NT contributes to global rivers research

01-Sep-2014

Dr Erica Garcia and her team set up enclosures in the Finniss River catchment in Litchfield National Park for 40 days last year

Dr Erica Garcia and her team set up enclosures in the Finniss River catchment in Litchfield National Park for 40 days last year


The results of a research project investigating the aquatic life of the Northern Territory’s iconic Finniss River will help improve the understanding of rivers across the globe.

Charles Darwin University’s Research Institute for the Environment and Livelihoods Senior Research Fellow Dr Erica Garcia said the project monitoring the catchment would also improve the management of human impact on river systems across Northern Australia.

“The 40-day experiment was created by researchers in the United States, who are conducting research across five sites that range in latitudes from Puerto Rico to Alaska,” Dr Garcia said. “The research by CDU will provide the only tropical location.”

Dr Garcia and her team set up enclosures in the Finniss River catchment in Litchfield National Park for 40 days last year. The results will be collated along with the other sites to produce a model that can be applied to rivers world-wide.

“All the teams involved took the same ecological measurements at smaller scales and larger scales,” Dr Garcia said. “We wanted to assess how small-scale experiments related to whole river system processes and whether small-scale sampling and monitoring could be extrapolated to the entire catchment.”

Dr Garcia said she found that the small-scale results differed significantly from the large-scale results.

“So far it looks like the small-scale experiments may not be giving us all the information we need to make a valid assessment,” she said. 

Dr Garcia said it was vital that the methodology used to look at the health of rivers was gathering the correct information for future management.

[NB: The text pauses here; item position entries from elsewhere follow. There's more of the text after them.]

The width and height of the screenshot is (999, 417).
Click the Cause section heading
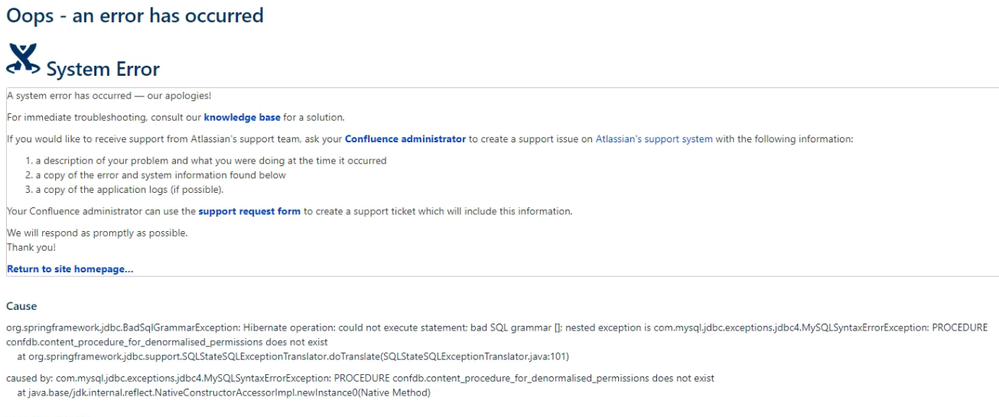(22, 306)
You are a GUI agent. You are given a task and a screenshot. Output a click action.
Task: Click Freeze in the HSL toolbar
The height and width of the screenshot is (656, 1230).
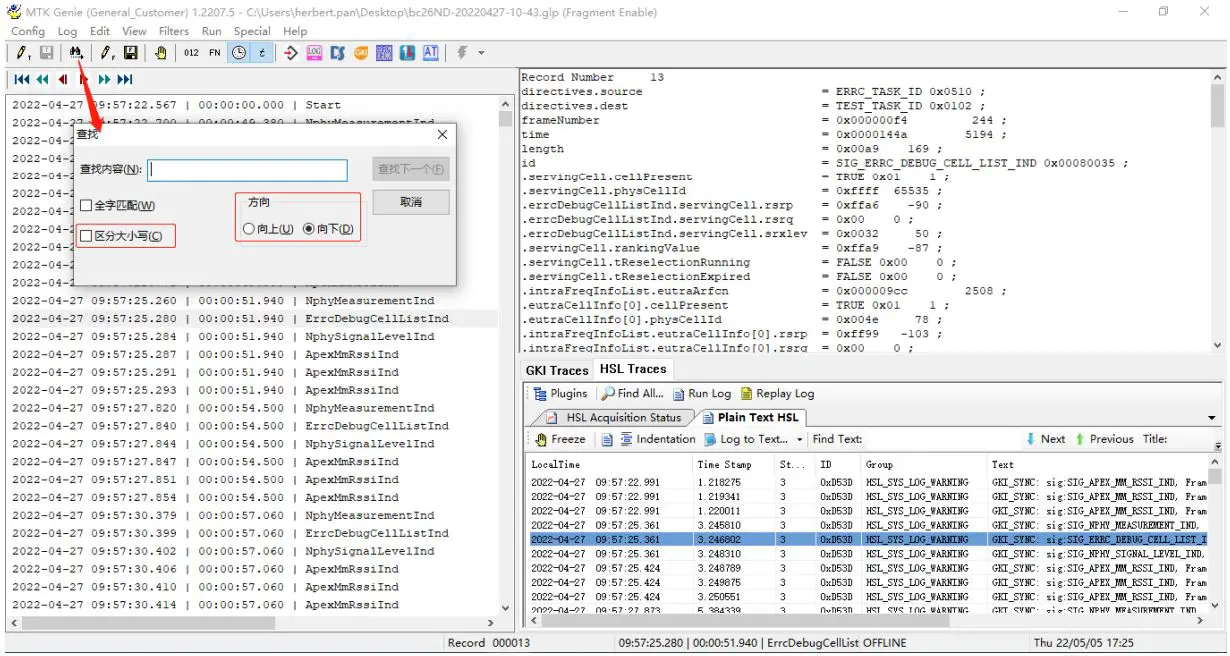click(560, 439)
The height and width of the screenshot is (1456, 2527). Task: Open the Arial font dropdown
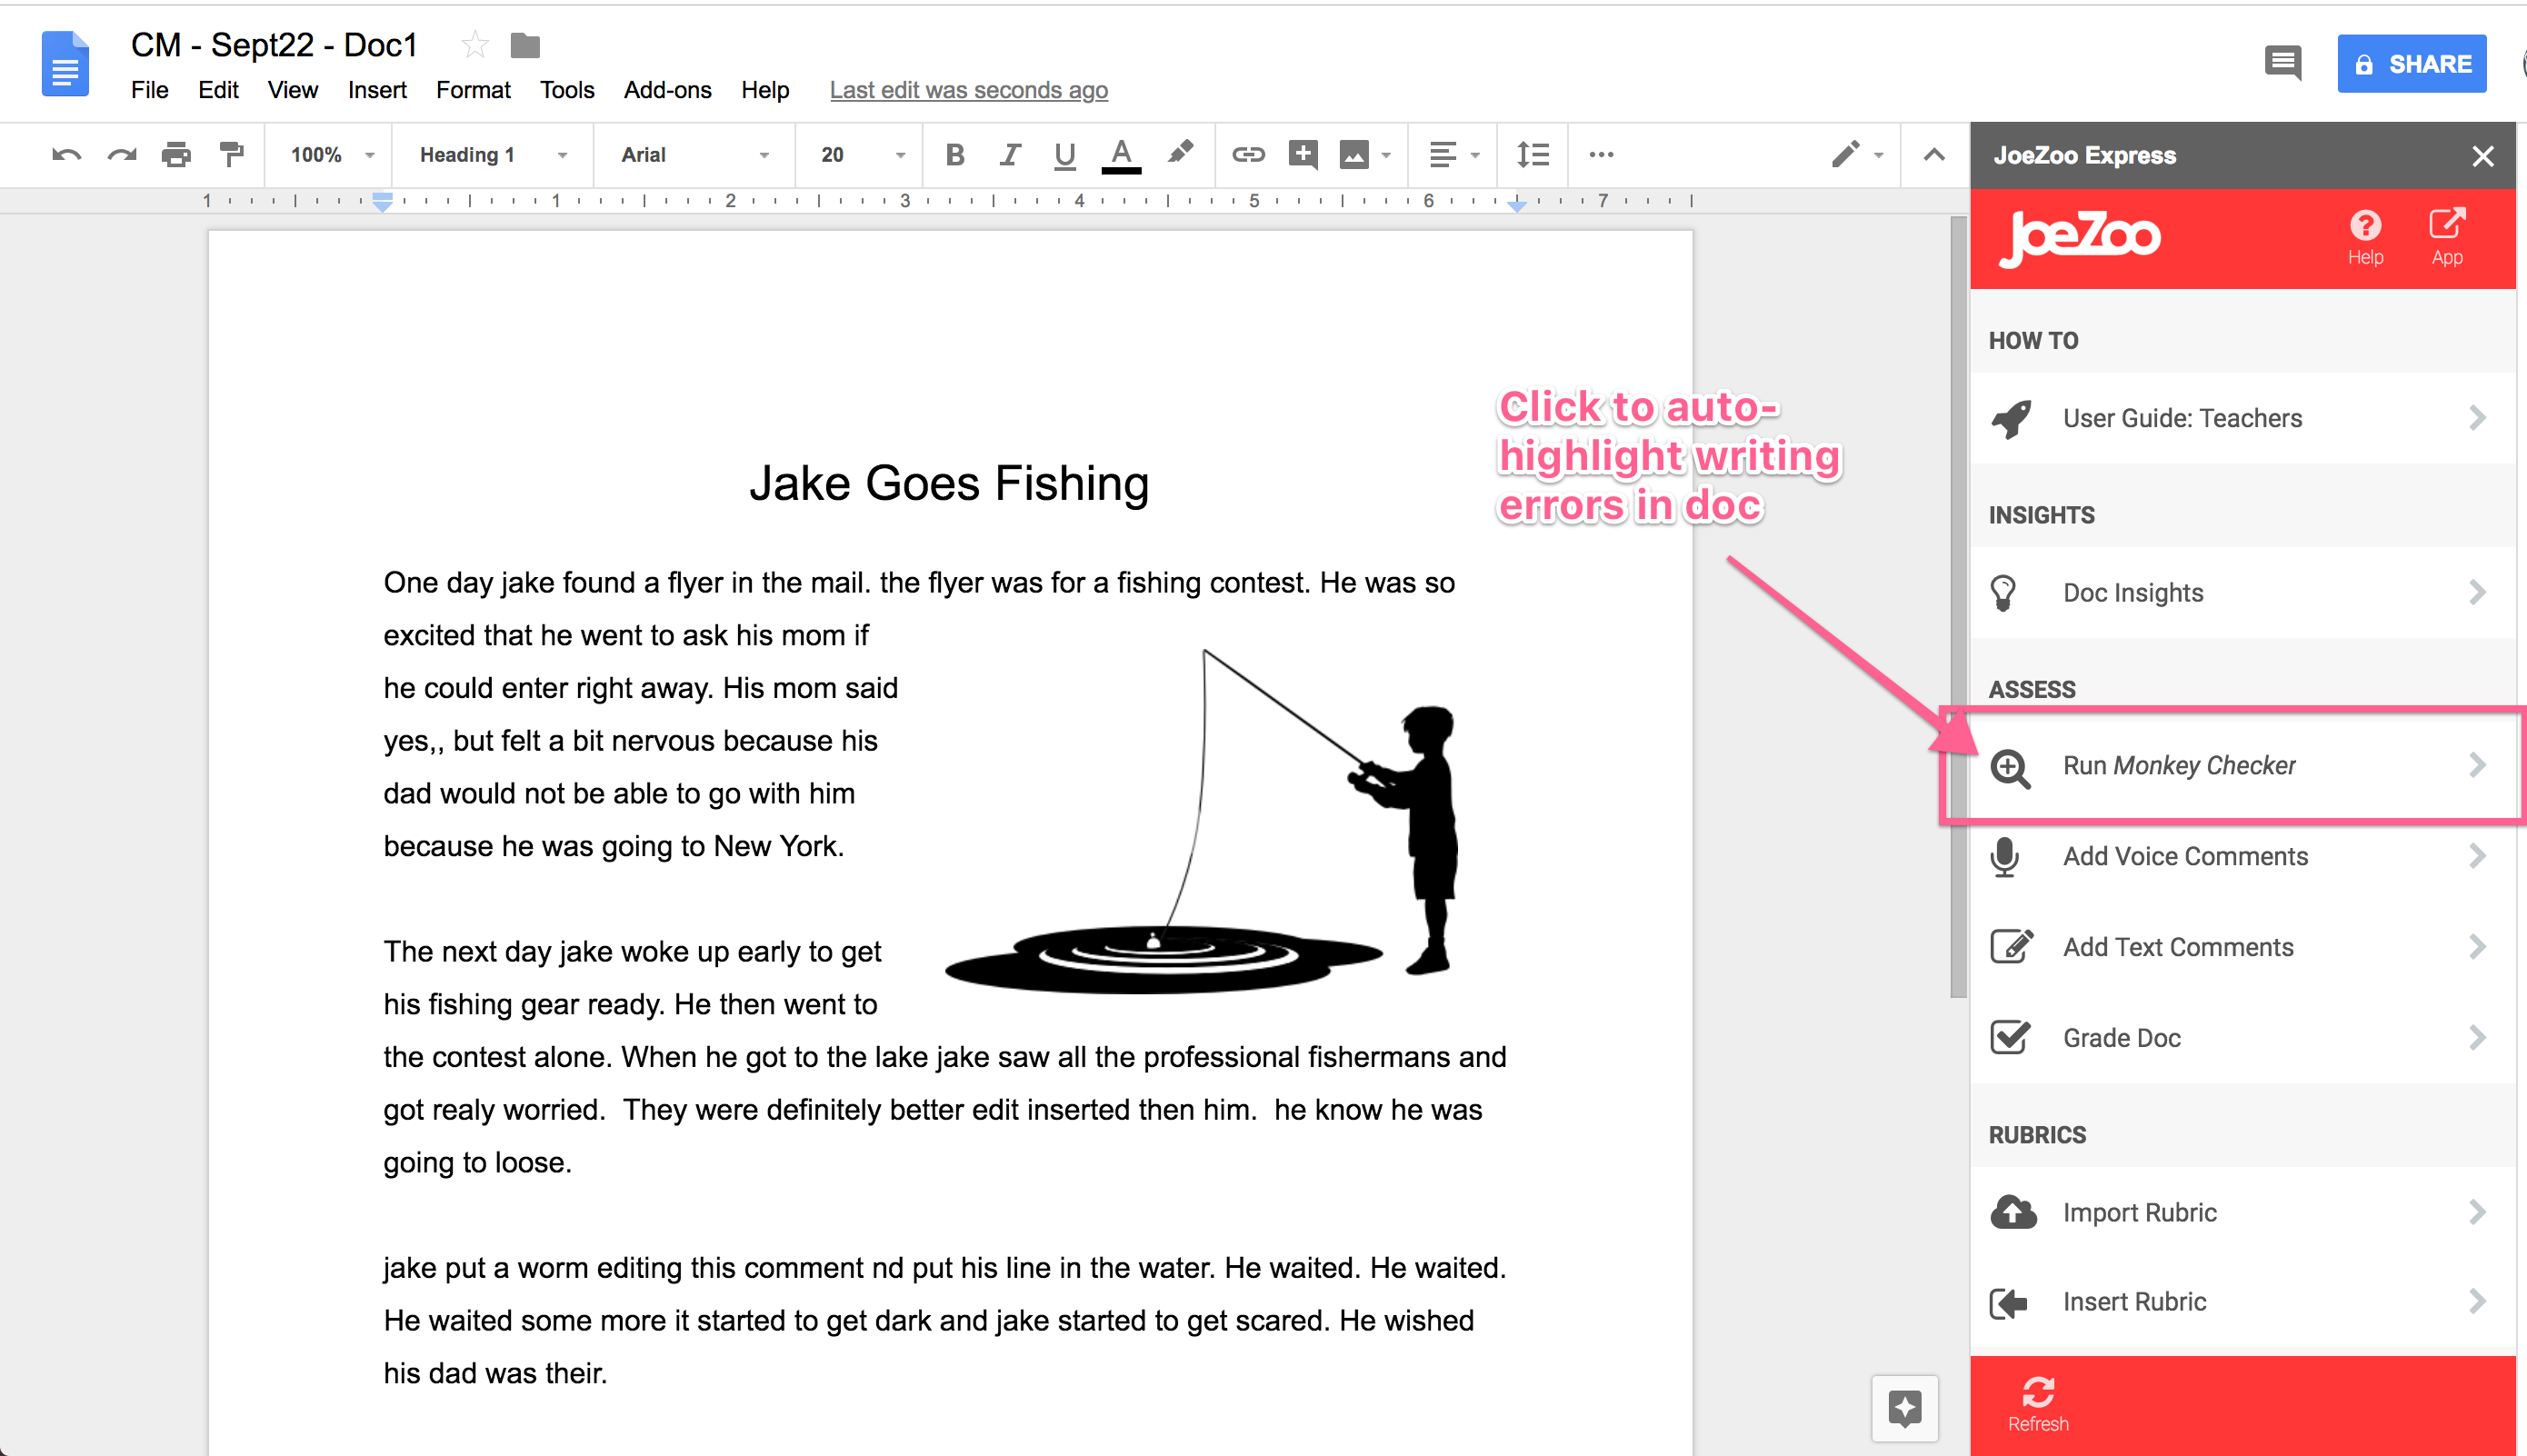[x=694, y=154]
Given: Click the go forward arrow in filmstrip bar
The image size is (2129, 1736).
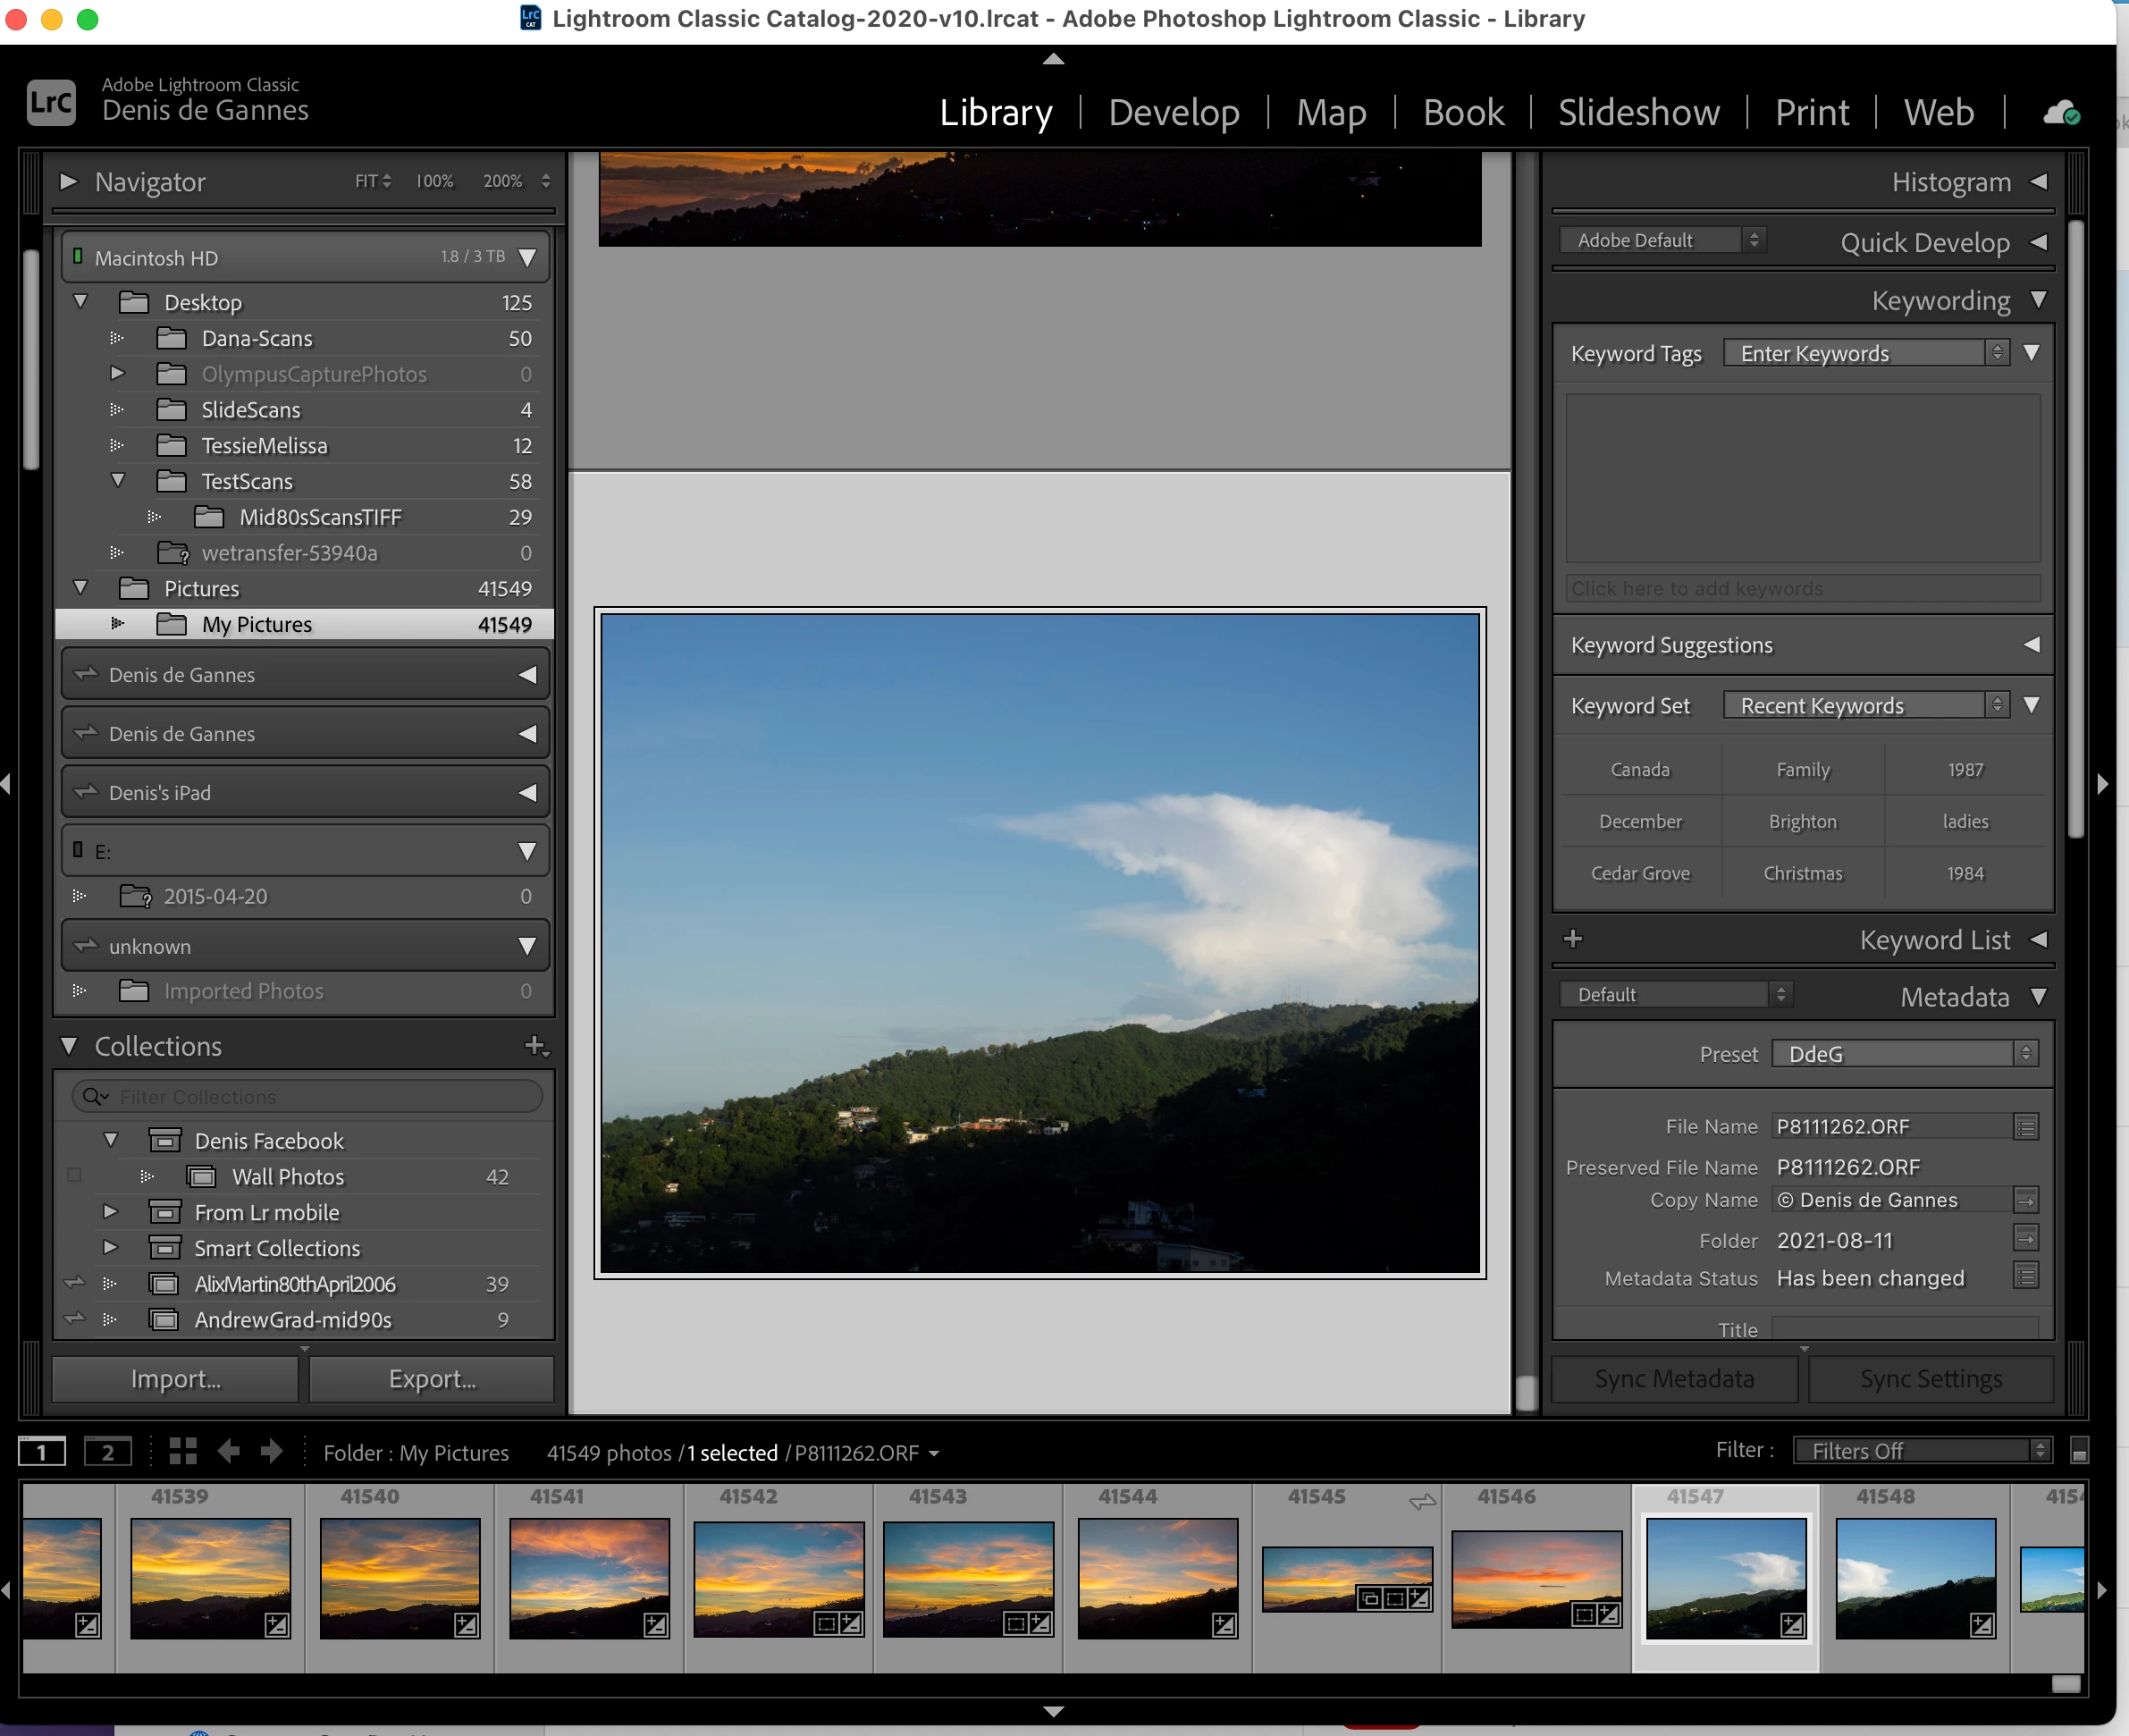Looking at the screenshot, I should 272,1451.
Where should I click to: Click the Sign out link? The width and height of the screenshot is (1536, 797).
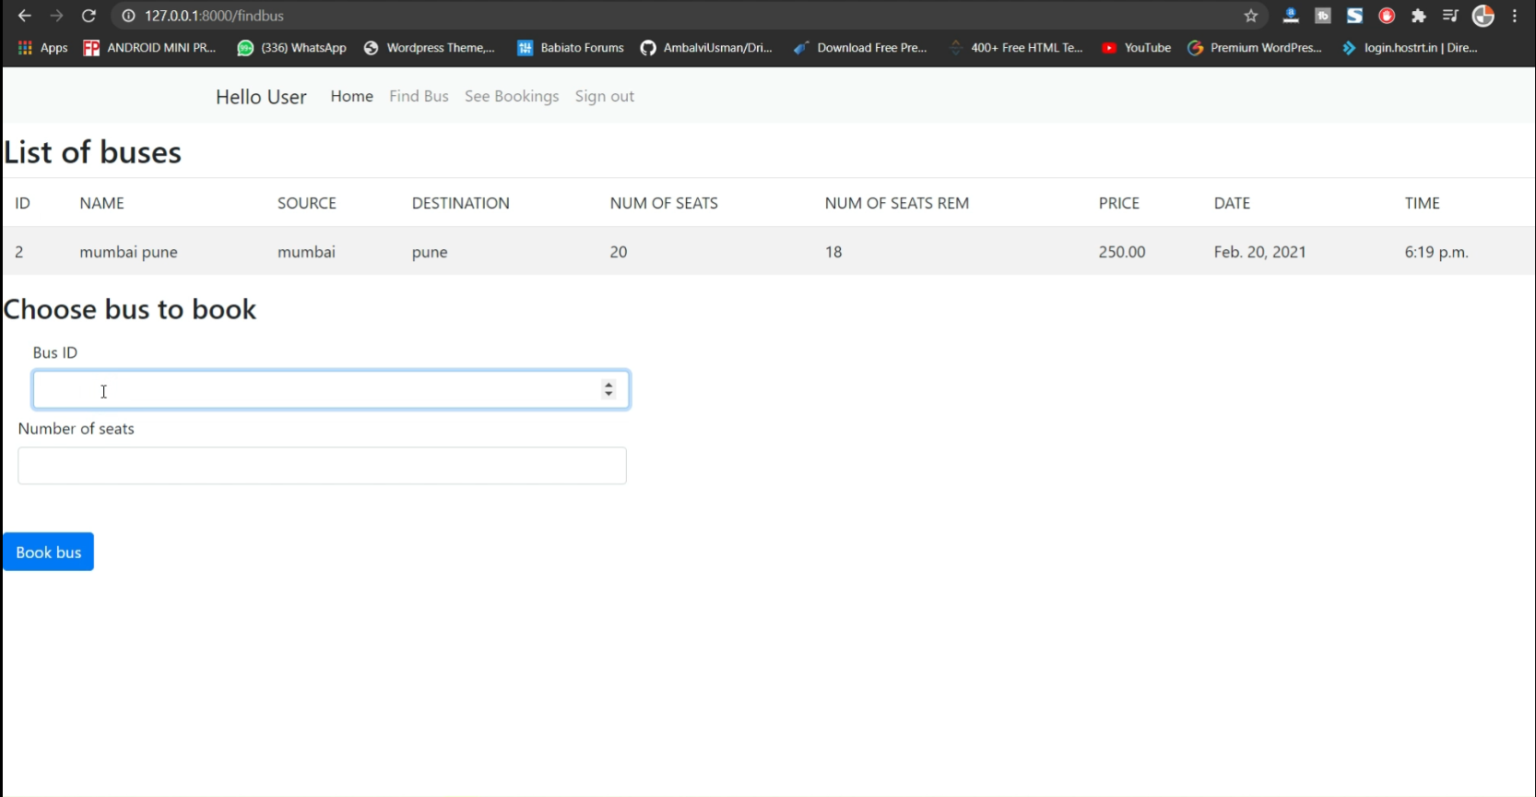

“Due to funding and personnel constraints, management agencies typically take water quality samples from a few locations at the small scale,” Dr Garcia said. “This sampling may not be representative of the whole catchment.

“This research into methodology and the creation of a global model will assist managers and stakeholders to ensure they are conducting testing, which is representative of the entire river system. They can then ensure that future management is based on robust research.”

All data from the five international sites will now be collated and compared to build a model aimed at understanding rivers types and improving methodology. 

“Once we have an idea of a model for the Finniss, we are hoping we may be able to use the model to design a methodology that can be used as a basis for comparable rivers systems such as the Daly River, which are being looked at for future development,” she said.